--- RECORDS FOR THIS TASK Enclosed Below ---
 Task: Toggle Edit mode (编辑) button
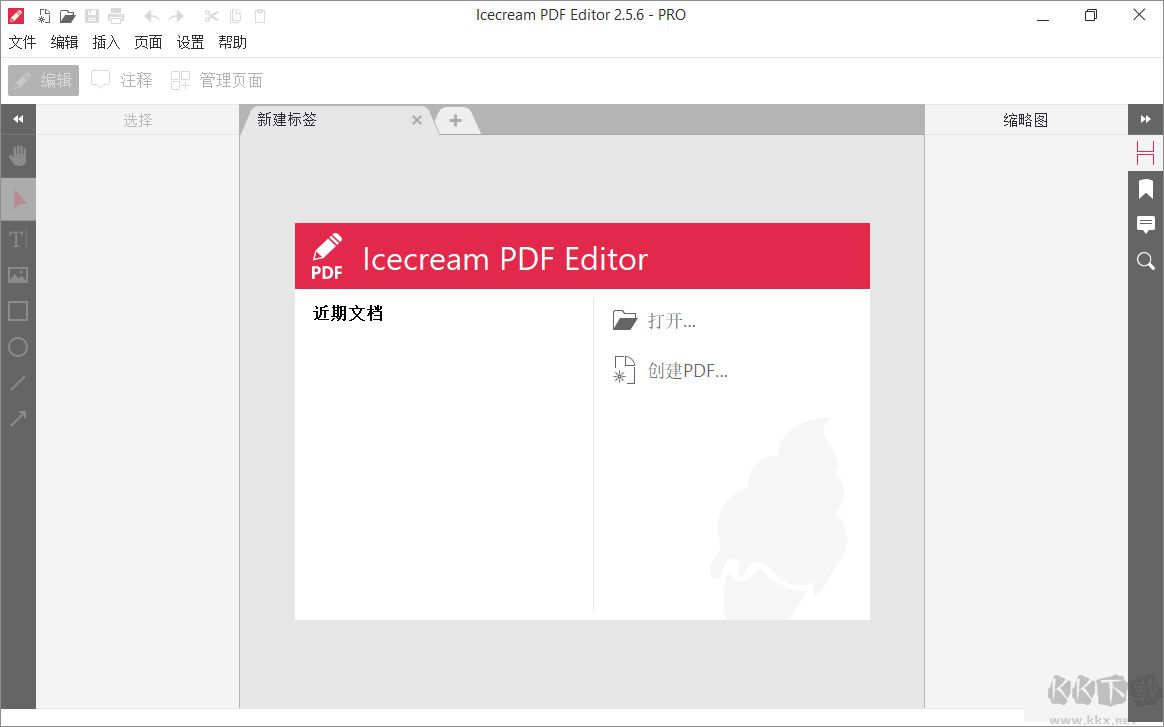(x=44, y=80)
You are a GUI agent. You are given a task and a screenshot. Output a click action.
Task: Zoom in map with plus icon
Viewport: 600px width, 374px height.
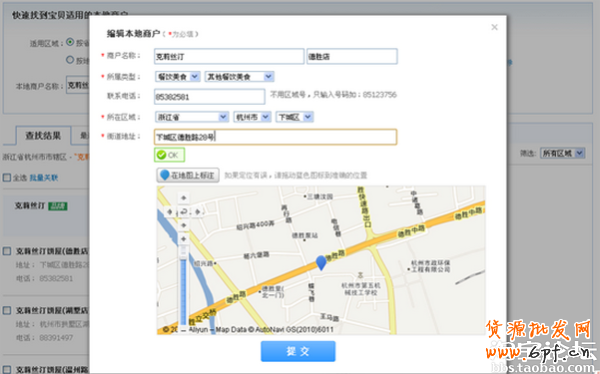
--- End of Enclosed RECORDS FOR THIS TASK ---
WHAT YOU ARE ASKED TO DO.
Your job is to restate, word for word, only the lines from the one holding "You are a GUI" through the end of the material; pictures stay out.

EXERCISE OUTPUT.
You are a GUI agent. You are given a task and a screenshot. Output a click action.
Task: Zoom in map with plus icon
Viewport: 600px width, 374px height.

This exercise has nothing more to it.